• _YOUR TASK_
I need every line of the material below that includes the string "screenshot".
====== SUPPLIED RECORDS ======
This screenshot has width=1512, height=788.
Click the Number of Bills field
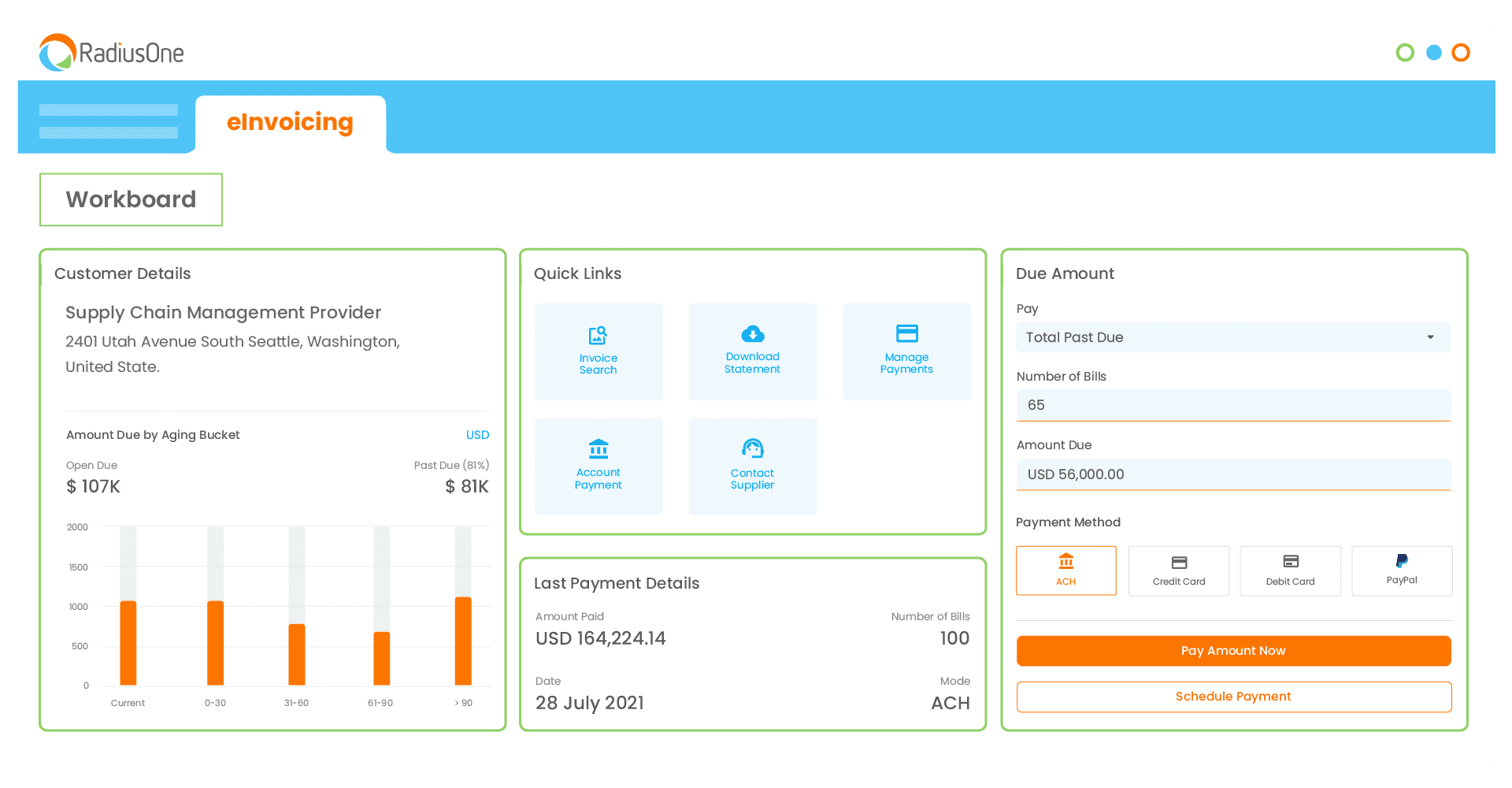click(1232, 405)
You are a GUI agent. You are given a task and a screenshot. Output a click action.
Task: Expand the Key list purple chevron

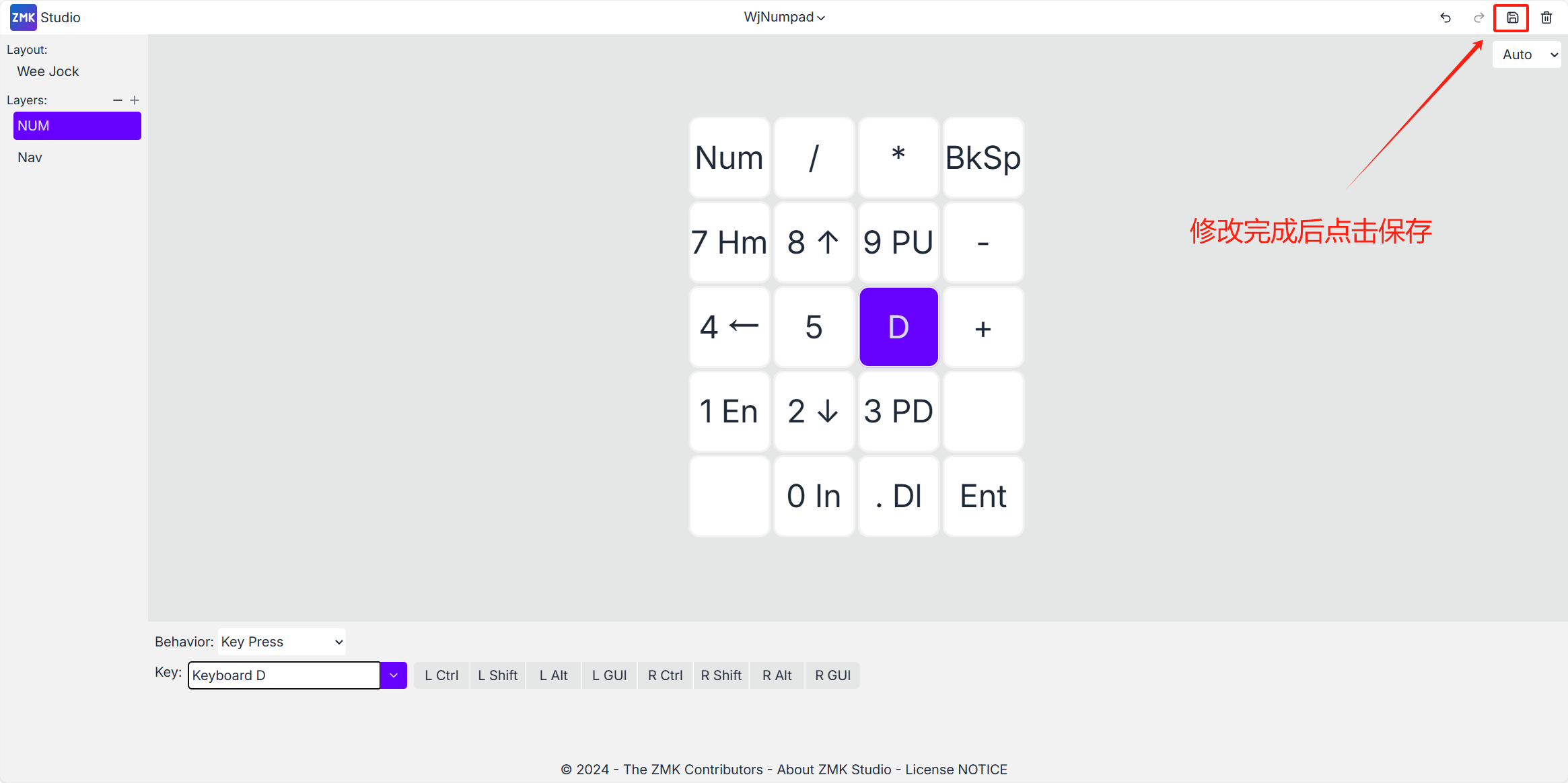[x=394, y=675]
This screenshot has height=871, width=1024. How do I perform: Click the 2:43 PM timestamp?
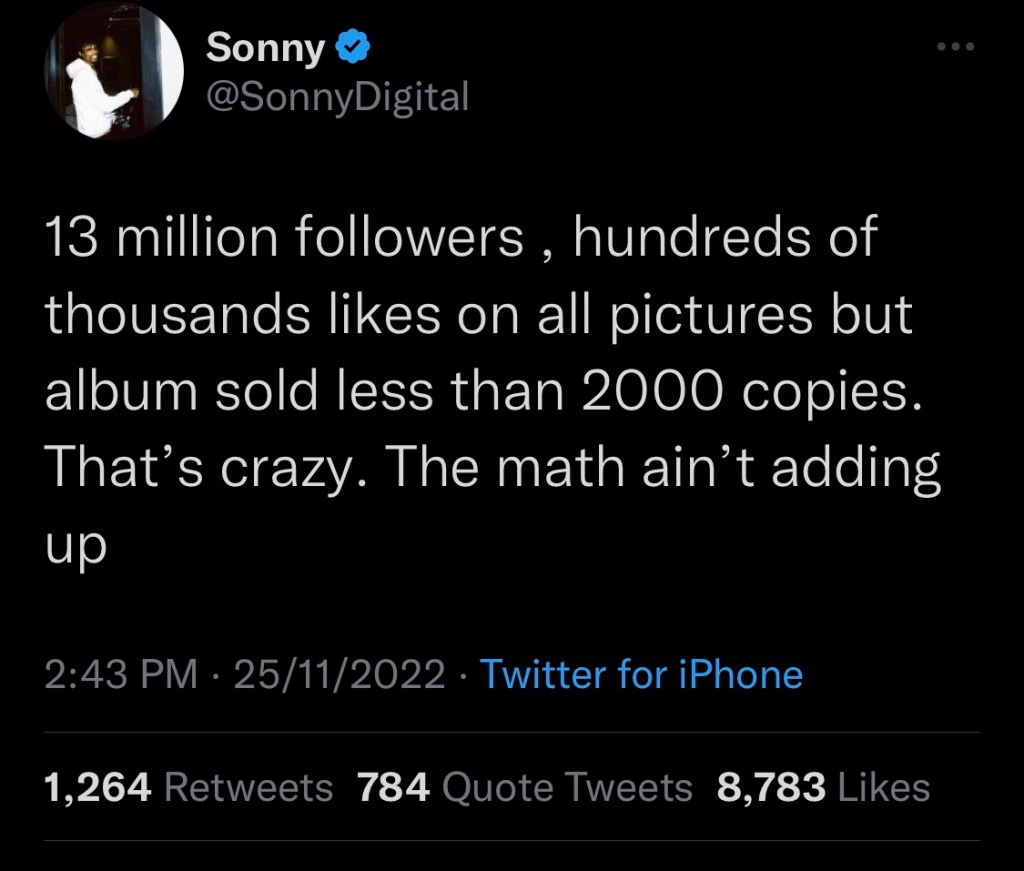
======
• _EXERCISE ANSWER_
This screenshot has width=1512, height=788.
You are a GUI agent. You are given a task and a screenshot. Output a click action.
This screenshot has height=871, width=1024. How do I perform: Click the 2:43 PM timestamp?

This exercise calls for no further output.